Take away the three-error, 13 LOB abomination of Saturday, and the Indians went toe to toe with the best team in baseball and came away victorious in the series; capped off by a 4-3 win in Sunday's finale. This was the first series the Angels have lost to an AL team since losing to Tampa May 9-11.

True, the Tribe left nine men on Sunday, but you come to expect that these days when you see a bottom of the order which looked like the Buffalo Bison: Franklin Gutierrez (.231), Andy Gonzalez (.208), Sal Fasano (.314 - I love Fat Sal by the way, but the facts are he has been around more than Pam Anderson), and Asdrubal Cabrera (.222). Just compare the two teams and the Angels have the Tribe beat in every aspect of the game:

Starting Pitching: Who would you rather have, a rotation that boats five guys with 10 wins already including All Stars John Lackey, Joe Saunders, and Ervin Santana or a rotation that has Zach Jackson pitching every fifth day? Angels

Relief Pitching: Lets see, the Angels have the best set up man in the game (Scot Shields), a young fireballer heir apparent to the closer with an ERA of 1.10 (Jose Arredando), a veteran lefty specialist (Darren Oliver), and a closer who will easily break the the single season save record (Francisco Rodriguez). The Tribe has gone through four closers and other than Rafael Perez, has nobody who can consistently get outs. Angels

Lineup: One team has former and current all stars LF (Garrett Anderson), CF (Torii Hunter), RF (Vladimir Guerrero), 1B (Mark Teixiera), and on the bench (Gary Mathews Jr). A speedy third basemen in Chone Figgins, and studs up the middle in Howie Kendrick (.313 BA) and young Erick Aybar. The other has Andy Marte and David Dellucci playing regularly. Angels

Its no contest. Yet, I watched the Tribe scratch and claw and out-do the mighty team of The O.C. Eric Wedge has this undermanned team playing hard every single night. He has decided to go to Jensen Lewis as the closer and so far its worked. Jenny did pull a Jobo today (putting two guys on), but has saved three consecutive tries since Wedge went to him last weekend in Toronto. One of those hits was because of the no-doubles defense (which is so stupid, I get the concept, but why not play regular so BASE RUNNERS don't get aboard?). I like Lewis' grit. You can tell he wants the ball in the ninth. You never got that feeling from Masa or Rafael Betancourt.

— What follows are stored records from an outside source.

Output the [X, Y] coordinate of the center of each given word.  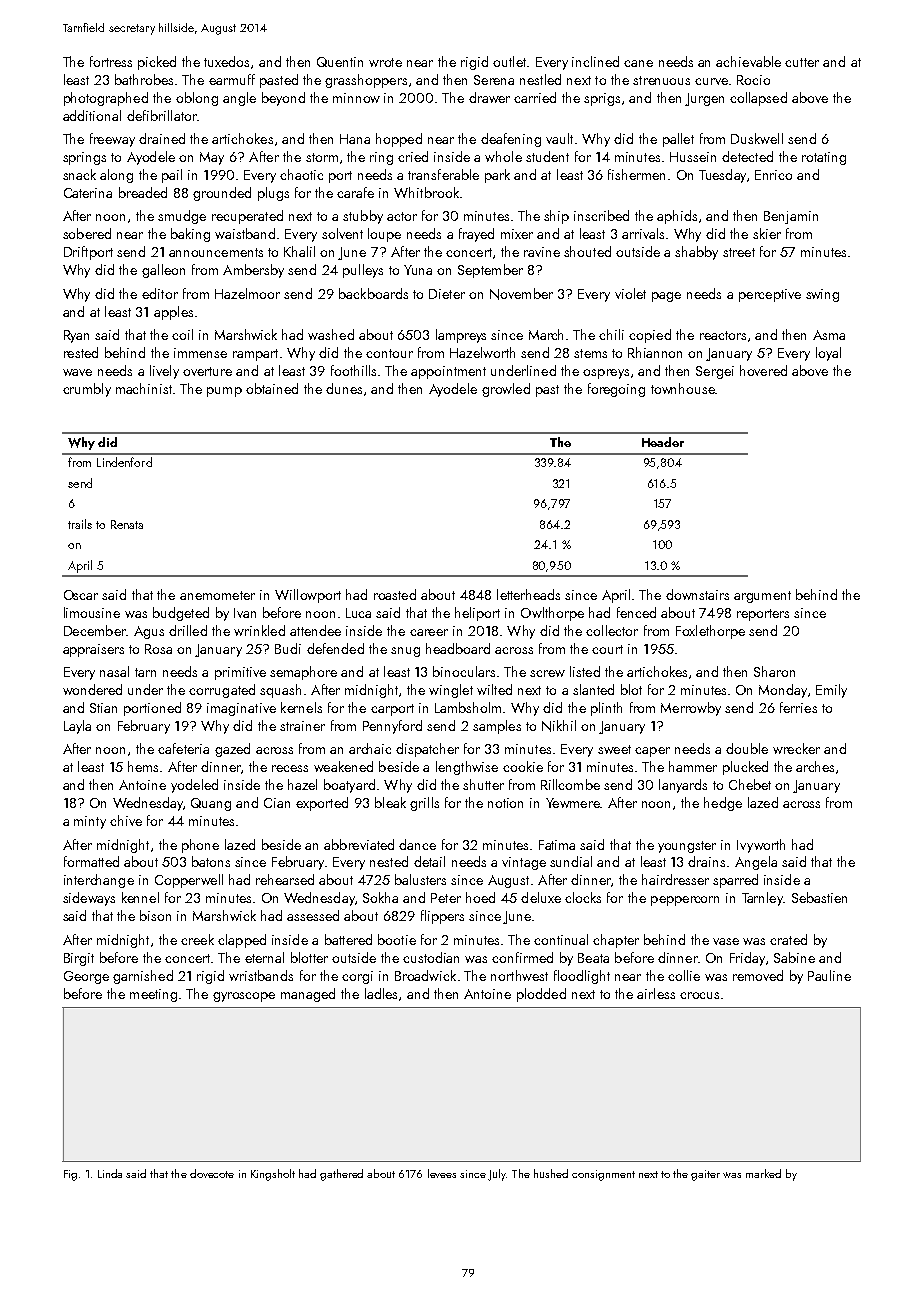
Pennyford [392, 727]
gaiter [705, 1175]
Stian [103, 708]
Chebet [750, 784]
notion [505, 803]
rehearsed [285, 879]
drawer [489, 97]
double [747, 748]
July [497, 1175]
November [521, 294]
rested [81, 352]
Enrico [773, 175]
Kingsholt [273, 1175]
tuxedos [226, 61]
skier [767, 233]
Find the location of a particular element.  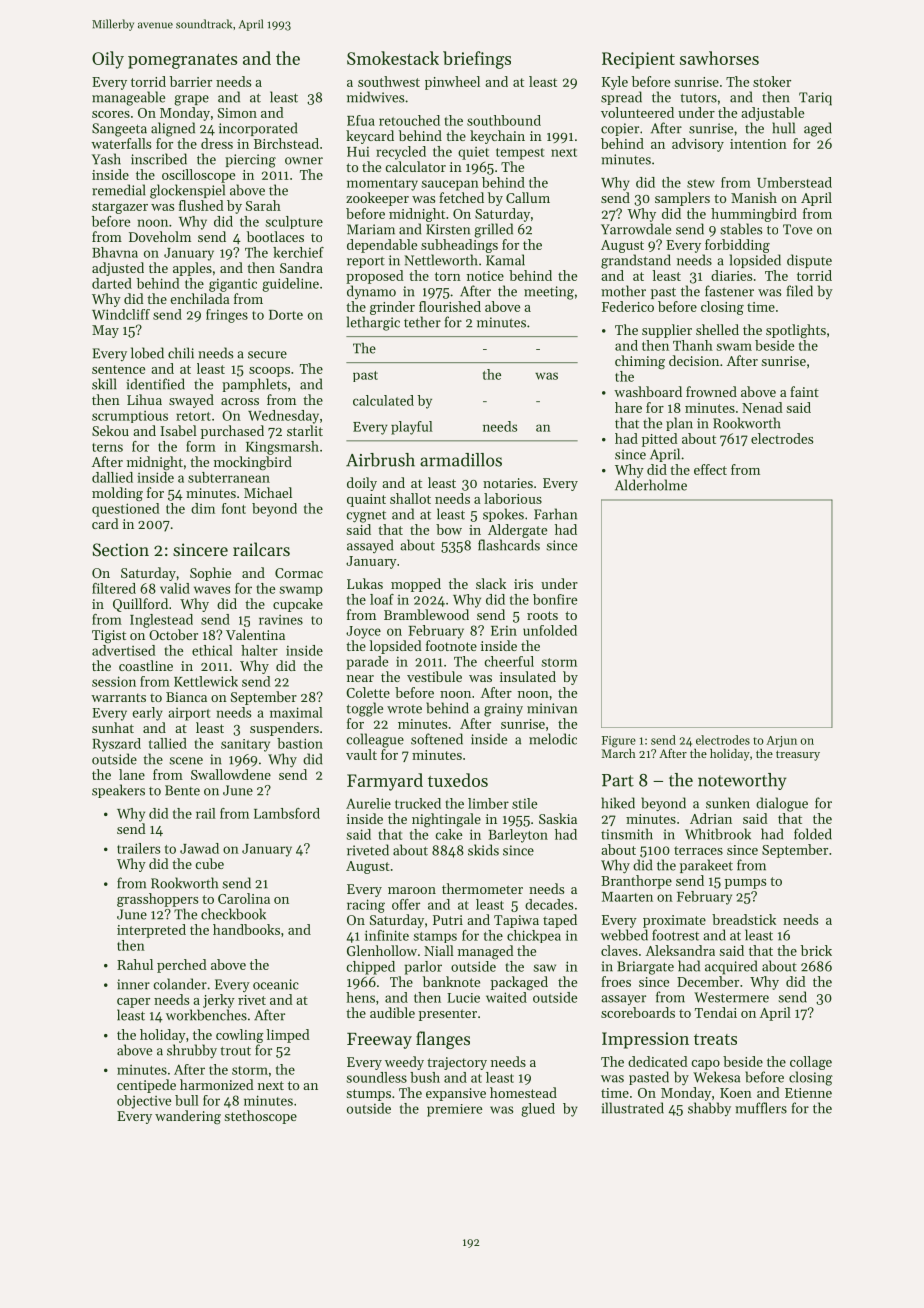

tether is located at coordinates (422, 322).
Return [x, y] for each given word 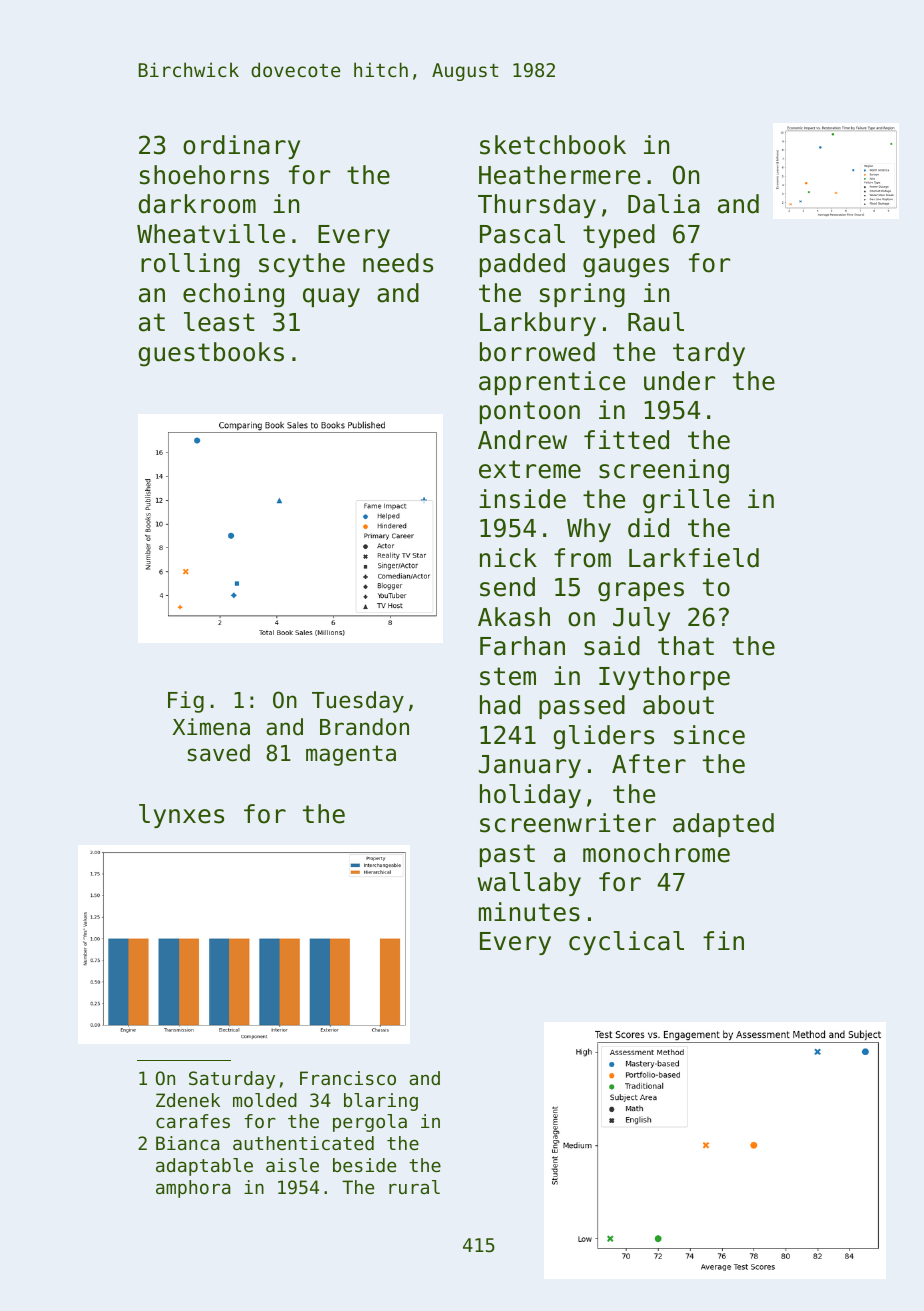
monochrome [656, 853]
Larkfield [694, 558]
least [219, 322]
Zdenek [188, 1100]
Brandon [364, 727]
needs [398, 263]
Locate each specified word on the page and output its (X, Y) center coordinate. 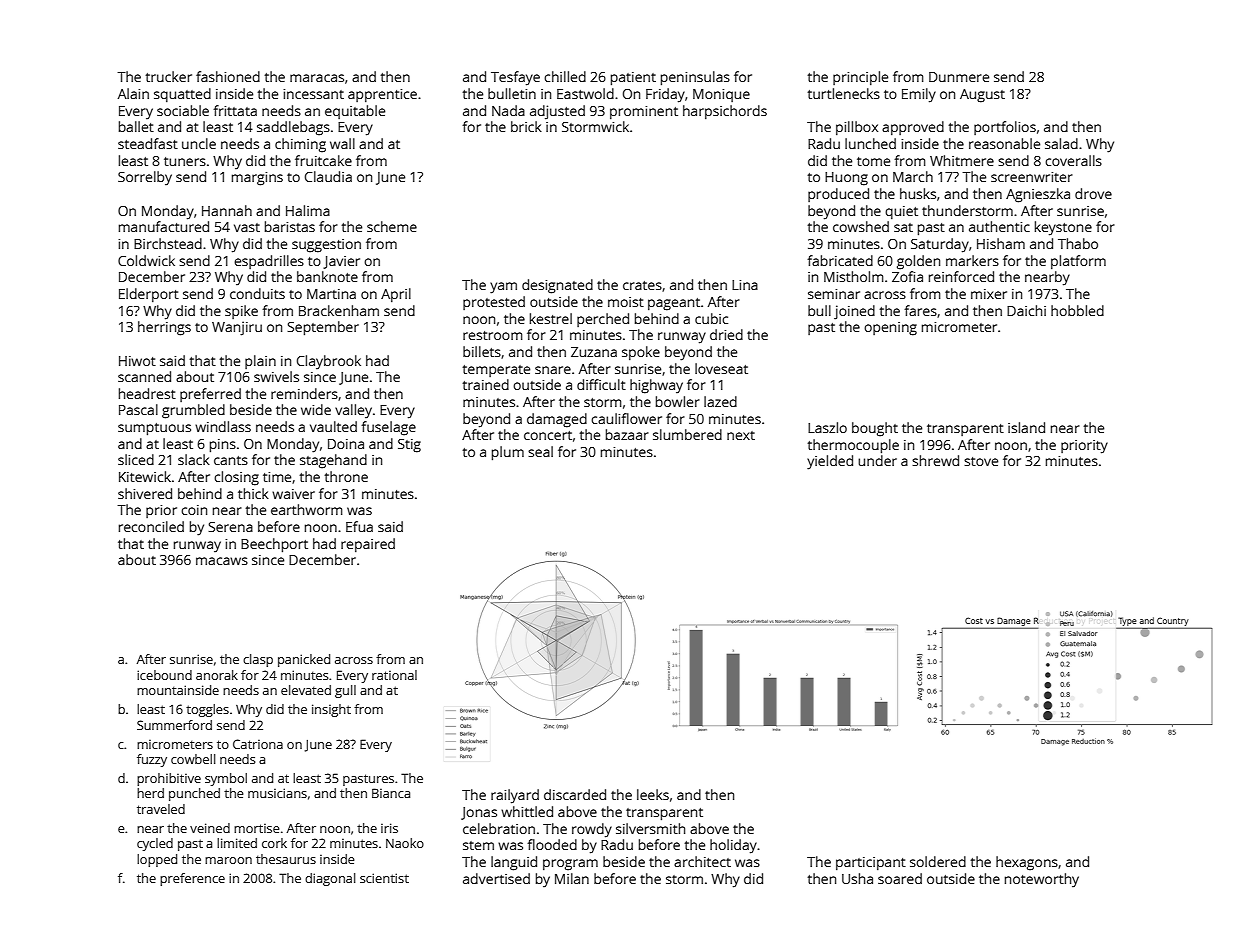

Props also to Jeremy Sowers for another solid outing. He has his usual bad start, allowing two runs in the first, but settled down nicely, going six and 2/3, allowing three runs, one of which was unearned thanks to a Fasano passed ball. We ripped him good a few weeks back, but the former first round pick looks like he has a place at the #5 spot in the rotation. It was like old times for Sowers and old Vanderbilt teammate Lewis. "This was just like college," Lewis said. "Jeremy would start and I would finish. I told him during the anthem, 'I'm going to come in and save it for you. But if he doesn't pitch like he did, we don't have the chance to win. He did a great job."

Good to see Raffy Perez bounce back after his last long-overdue shaky outing. He retired all four men he faced, striking out three. Raffy Left needed just 14 pitches, 12 of them were strikes.

I've gotta say no matter how far out this team is, I still love watching them every night. Lets catch those Tigers for third place boys....We will be back tomorrow, an off day, to give you the story of my son's first Tribe game, which he attended Saturday,.

1 comment:

Anonymous said...

tampa bay is looking for someone to replace carl crawford. any chance the indians can dump david de-douche-bag on them??? we can only hope.